▶ _WHAT IS EXPECTED_:
After locating the line that contains "Task: Click the embroidered red polo pony" in the data below, set down exactly that line and each one after it through the line that contains "Given: Click LEARN MORE under Expertise", and nothing more.

▶ _RECORD EXTRACTS_:
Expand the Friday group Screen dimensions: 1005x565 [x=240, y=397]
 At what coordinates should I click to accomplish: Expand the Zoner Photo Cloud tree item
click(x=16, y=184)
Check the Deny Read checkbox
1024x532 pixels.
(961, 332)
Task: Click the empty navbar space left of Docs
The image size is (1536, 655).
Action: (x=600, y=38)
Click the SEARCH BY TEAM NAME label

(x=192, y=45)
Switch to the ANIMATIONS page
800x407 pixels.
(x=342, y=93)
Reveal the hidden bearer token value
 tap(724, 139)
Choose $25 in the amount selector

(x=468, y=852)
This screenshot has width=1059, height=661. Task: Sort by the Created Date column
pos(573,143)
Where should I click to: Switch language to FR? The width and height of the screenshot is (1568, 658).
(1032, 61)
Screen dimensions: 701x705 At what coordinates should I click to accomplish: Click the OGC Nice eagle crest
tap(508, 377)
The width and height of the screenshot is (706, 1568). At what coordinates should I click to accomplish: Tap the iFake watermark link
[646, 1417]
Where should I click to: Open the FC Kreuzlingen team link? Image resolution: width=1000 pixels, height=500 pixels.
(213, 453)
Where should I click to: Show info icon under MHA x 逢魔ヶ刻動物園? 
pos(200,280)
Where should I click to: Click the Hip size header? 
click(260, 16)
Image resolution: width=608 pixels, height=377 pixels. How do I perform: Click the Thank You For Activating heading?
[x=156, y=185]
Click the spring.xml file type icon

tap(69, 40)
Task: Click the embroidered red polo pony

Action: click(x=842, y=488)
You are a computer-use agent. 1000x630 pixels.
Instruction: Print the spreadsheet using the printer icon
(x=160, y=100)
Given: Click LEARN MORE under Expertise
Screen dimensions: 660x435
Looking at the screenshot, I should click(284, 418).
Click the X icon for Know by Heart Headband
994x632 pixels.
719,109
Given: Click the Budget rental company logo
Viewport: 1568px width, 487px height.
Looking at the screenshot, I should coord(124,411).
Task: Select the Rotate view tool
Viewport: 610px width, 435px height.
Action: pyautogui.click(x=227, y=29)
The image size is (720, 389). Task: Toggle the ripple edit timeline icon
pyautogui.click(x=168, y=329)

▶ _SOLVED PROBLEM_:
Task: Click the embroidered red polo pony

Action: click(x=842, y=488)
You are a computer-use agent. 1000x630 pixels.
Instruction: Print the spreadsheet using the printer icon
(x=160, y=100)
Given: Click LEARN MORE under Expertise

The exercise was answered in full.